I1209 03:51:37.075114       1 controllermanager.go:127] Version: v0.0.0-master+$Format:%h$
W1209 03:51:37.075575       1 openstack.go:306] failed to read config: Unsupported LoadBalancer Provider: ovn
F1209 03:51:37.075641       1 controllermanager.go:131] Cloud provider could not be initialized: could not init cloud provider "openstack": Unsupported LoadBalancer Provider: ovn
goroutine 1 [running]: 
bshephar commented 3 years ago

Hmm, not too sure why that test is failing. Is it possible to get more info from this check?
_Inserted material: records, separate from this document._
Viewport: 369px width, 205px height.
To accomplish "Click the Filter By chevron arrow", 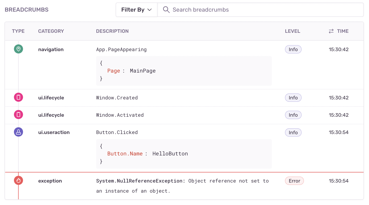I will 149,10.
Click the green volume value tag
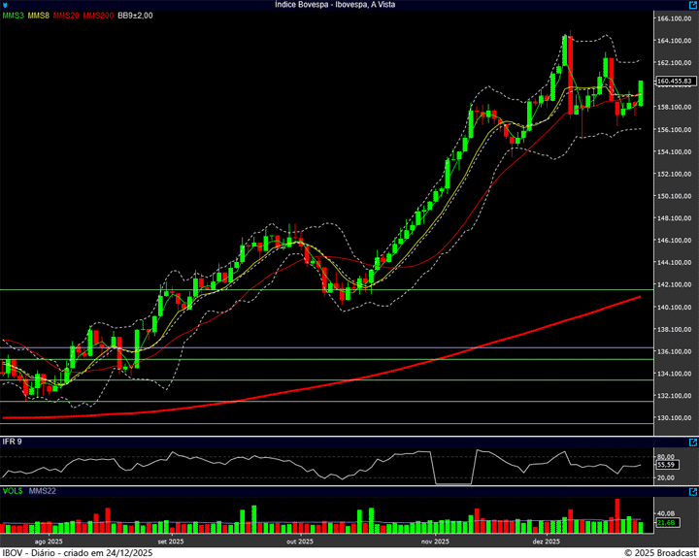Screen dimensions: 699x558 666,523
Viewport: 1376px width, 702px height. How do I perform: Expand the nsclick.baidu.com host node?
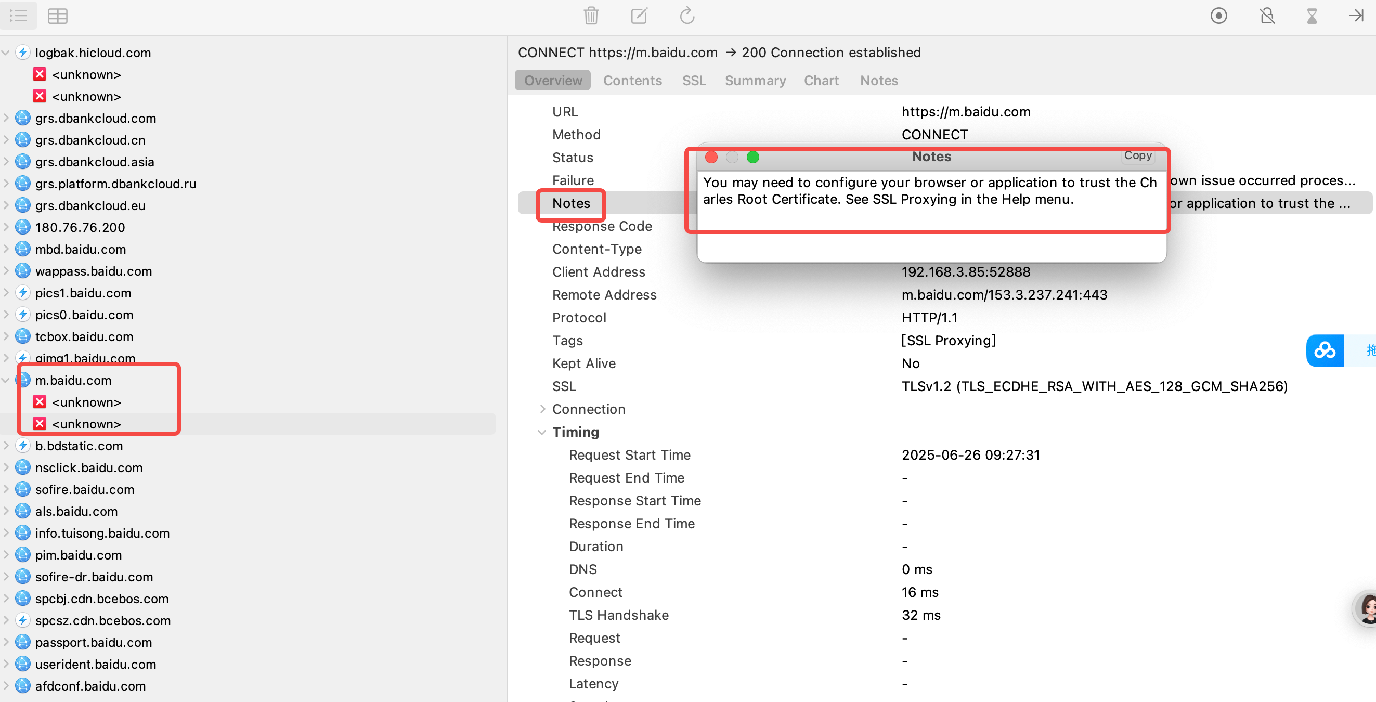click(6, 467)
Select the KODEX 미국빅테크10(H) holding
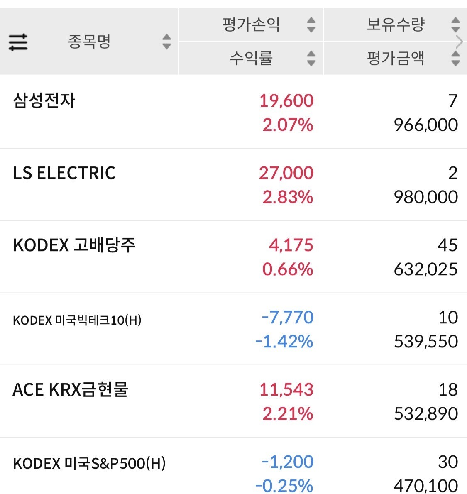467x494 pixels. (77, 320)
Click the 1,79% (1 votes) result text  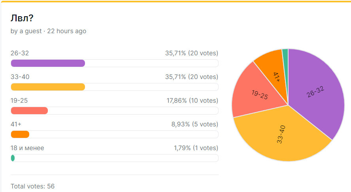coord(196,148)
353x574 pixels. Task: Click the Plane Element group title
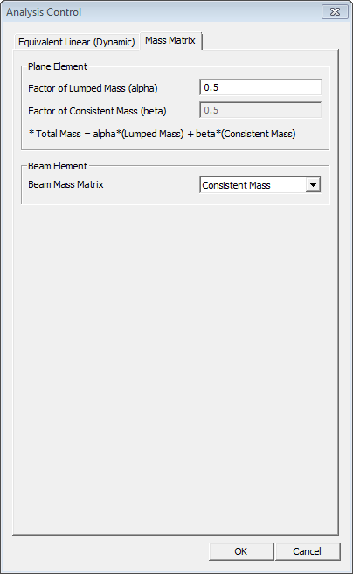pos(58,66)
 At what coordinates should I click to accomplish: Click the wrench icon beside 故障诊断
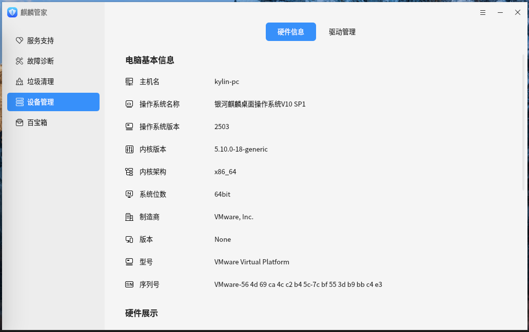tap(19, 61)
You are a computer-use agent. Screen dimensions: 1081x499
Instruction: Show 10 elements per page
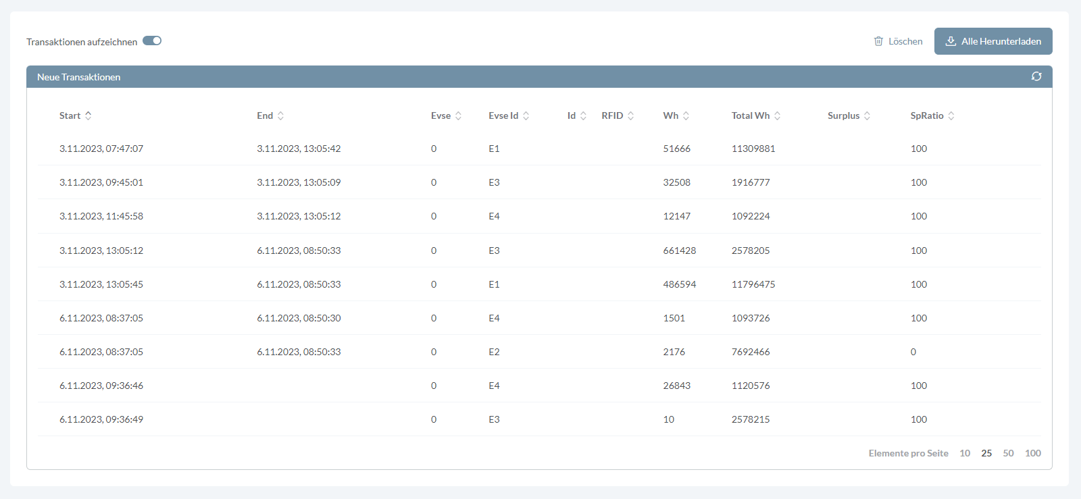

https://logs.openlabtesting.org/logs/44/1344/0b75c75f8b258edf131dea106ed5e4f53c96c7c2/cloud-provider-openstack-acceptance-test-lb-octavia/cloud-provider-openstack-acceptance-test-lb-octavia/7fd0fa1/job-output.txt.gz

2020-12-09 04:27:44.815992 | TASK [Wait for openstack-cloud-controller-manager up and running]
2020-12-09 04:32:37.756204 | ubuntu-bionic | ERROR
2020-12-09 04:32:37.756822 | ubuntu-bionic | {
2020-12-09 04:32:37.756913 | ubuntu-bionic |   "attempts": 24,
2020-12-09 04:32:37.756992 | ubuntu-bionic |   "delta": "0:00:06.699446",
2020-12-09 04:32:37.757115 | ubuntu-bionic |   "end": "2020-12-09 04:32:37.701453",
2020-12-09 04:32:37.757191 | ubuntu-bionic |   "msg": "non-zero return code",
2020-12-09 04:32:37.757264 | ubuntu-bionic |   "rc": 1,
2020-12-09 04:32:37.757373 | ubuntu-bionic |   "start": "2020-12-09 04:32:31.002007"
2020-12-09 04:32:37.757447 | ubuntu-bionic | }

Little more info:

"hosts": {
                        "ubuntu-bionic": {
                            "action": "command",
                            "attempts": 24,
                            "changed": true,
                            "cmd": "set -o pipefail\nsleep 5\nexport KUBECONFIG=/home/zuul/.kube/config\nkubectl -n kube-system get po | grep openstack-cloud-controller-manager | grep Running\n",
                            "delta": "0:00:06.699446",
                            "end": "2020-12-09 04:32:37.701453",
                            "failed": true,
                            "invocation": {
                                "module_args": {
                                    "_raw_params": "set -o pipefail\nsleep 5\nexport KUBECONFIG=/home/zuul/.kube/config\nkubectl -n kube-system get po | grep openstack-cloud-controller-manager | grep Running\n",
                                    "_uses_shell": true,
                                    "argv": null,
                                    "chdir": null,
                                    "creates": null,
                                    "executable": "/bin/bash",
                                    "removes": null,
                                    "stdin": null,
                                    "warn": false,
                                    "zuul_log_id": "fa163ef5-08f0-9bd5-2c7a-00000000001f-ubuntubionic"
                                }
                            },
                            "msg": "non-zero return code",
                            "rc": 1,
                            "start": "2020-12-09 04:32:31.002007",
                            "stderr": "",
                            "stderr_lines": [],
                            "stdout": "",
                            "stdout_lines": [],
                            "zuul_log_id": "fa163ef5-08f0-9bd5-2c7a-00000000001f-ubuntubionic"

Do we collect logs from these pods somewhere?